In contrast to her tumultuous biography, Asawa’s art contains a reclusive serenity, shrouding a life spent with struggle due to race and identity. California-born Asawa and her siblings grew up in a Japanese immigrant household that was devastated by a six-year separation from their father as the result of his internment along with many other Japanese Americans during World War II. Asawa herself was interned for a year in California and Arkansas. She later attended Milwaukee State Teachers College in order to realize her dream of becoming an art teacher, an attempt hindered by the systematic aversion for employing teachers of Japanese descent. A visit to Mexico to study art played a key role in the formation of her illustrious career.
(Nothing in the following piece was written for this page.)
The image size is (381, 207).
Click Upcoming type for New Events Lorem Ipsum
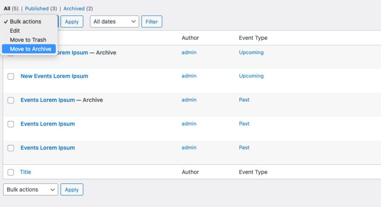click(251, 76)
There, Cuban-born industrial designer Clara Porset introduced her to Black Mountain College, where Asawa eventually worked with Josef Albers, immersing herself in a modernist avant-garde that challenged the artistic norms of the time. For the twenty-year old artist, innovation manifested itself in wire, an everyday, humble material that rarely went beyond utilitarian purpose. In Asawa’s hands, lines of thin copper, brass, or iron transformed into harmony.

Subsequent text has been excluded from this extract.